Red mason bees are solitary bees which are commonly found in gardens and urban areas. Many people will have seen the bee hotels which you can buy now from many garden centres and similar locations which are perfectly designed to create a nest site for this species.

There are several species of mason bee in the UK but the red mason – Osmia rufa – is the most common. They are prolific pollinators – estimated to be 120-200x more efficient than the honey bee which makes them a real benefit to any garden, especially those with fruit trees whose flowering period coincides well with the time that these bees are on the wing.

Red mason bees naturally nest in hollow plant stems or holes in cliffs. They also make use of the crumbling mortar of old buildings but their needs can be easily accommodated in the hollow tubes which are the common constituents of bee hotels. After mating, the female bees lay their eggs in the nesting tubes. Each egg is laid and provisioned with pollen and nectar for the young to eat when it hatches. After each egg is laid, a mud-wall is created between it and the next cell which she lays to that the tube, when complete, is a series of individual nest cells. Think a packet of rolo’s where the wrapper is the tube, the chocolate is the mud partition and the caramel inside is the egg, nectar and pollen!

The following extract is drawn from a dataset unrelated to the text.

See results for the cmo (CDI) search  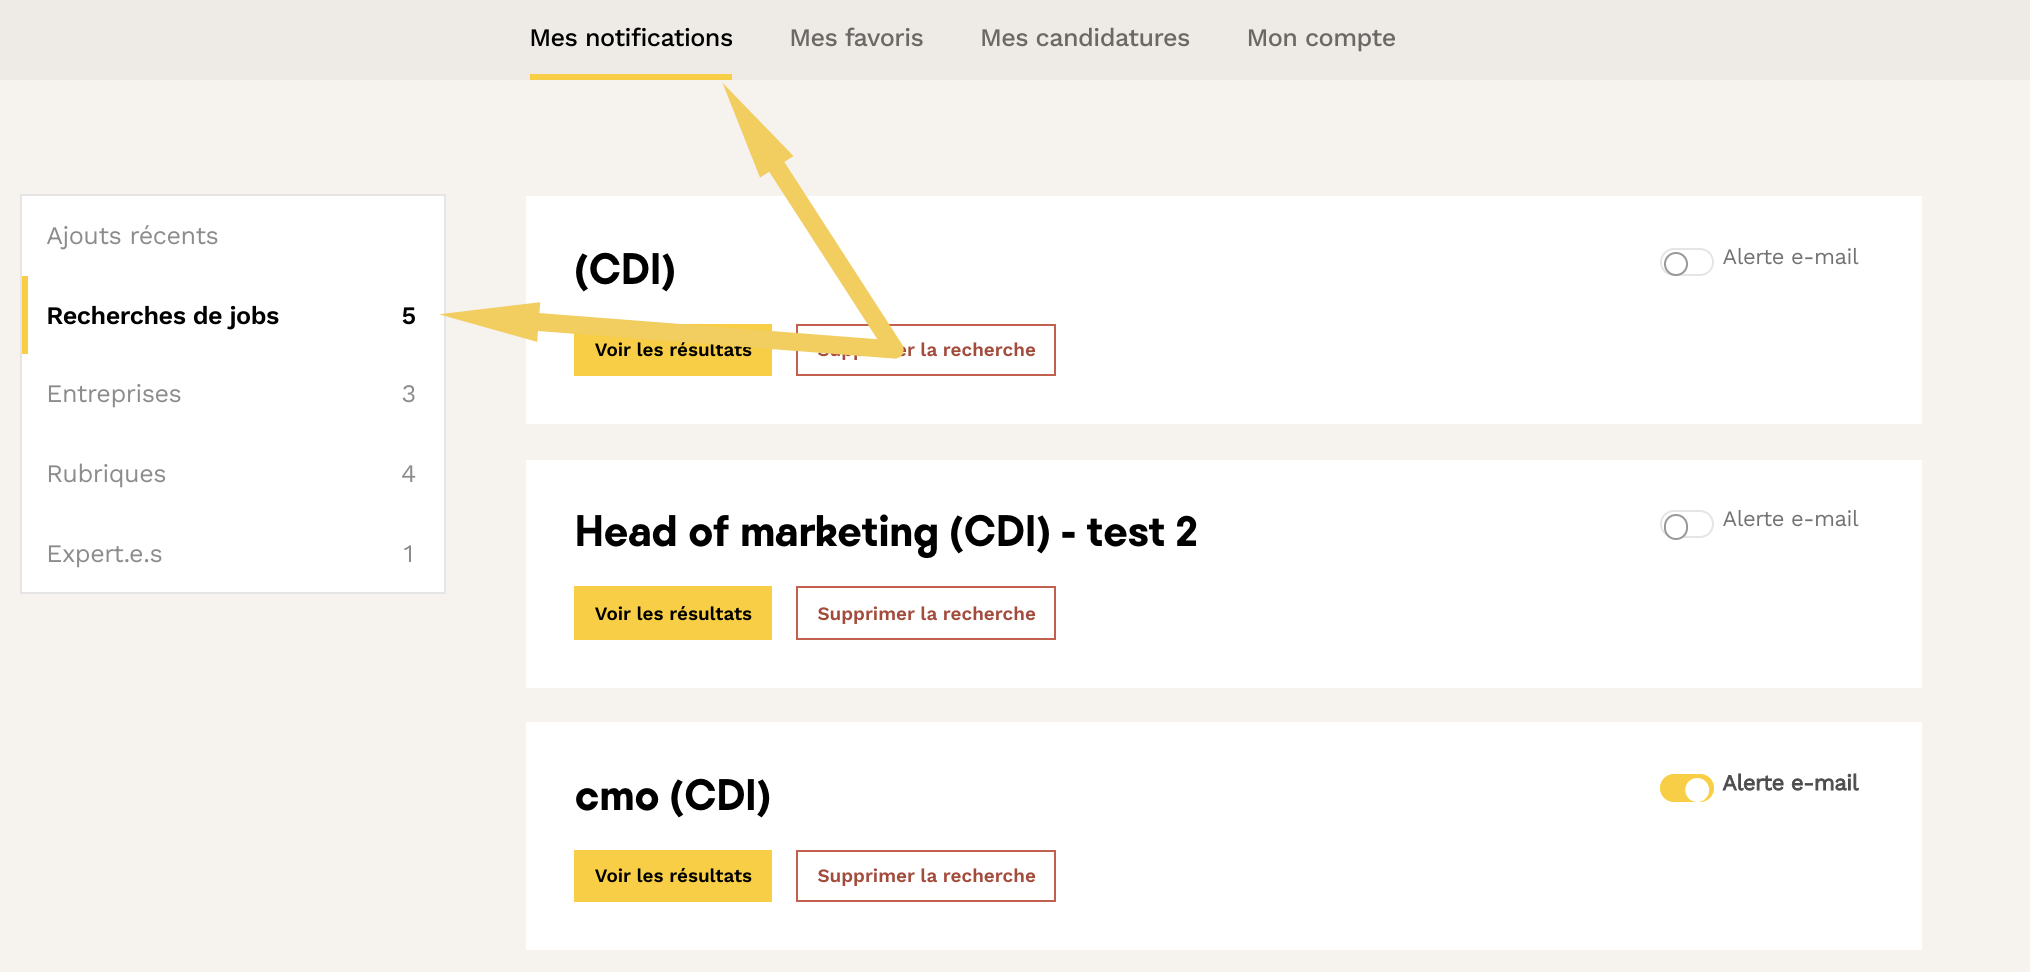click(x=672, y=876)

In order to build these cells, the mason bees need to gather mud from a source close to the nest. I found such a ‘mud mine’ down by the banks of the River Witham in Grantham. Close to the waters edge, where the mud is damp, there were small holes which were visited by several bees at the same time, all intent on extracting mud. They scrape this from the surface, roll it into a ball and carry it back to their nest in their mandibles. They seem very faithful to a good location – some of the bees were scraping the mud from the banks on their own, but many used the same spot which had clearly been excavated by several bees over many trips.

Red mason bees are on the wing from around March until June so keep an eye out for them in your back garden and, if you can, provide them with their own nesting site in the form of a bee hotel. If there is no mud source nearby, you can help them out with a tray of damp soil which they will use to line their cells. Your payment will be the services of a highly efficient garden pollinator!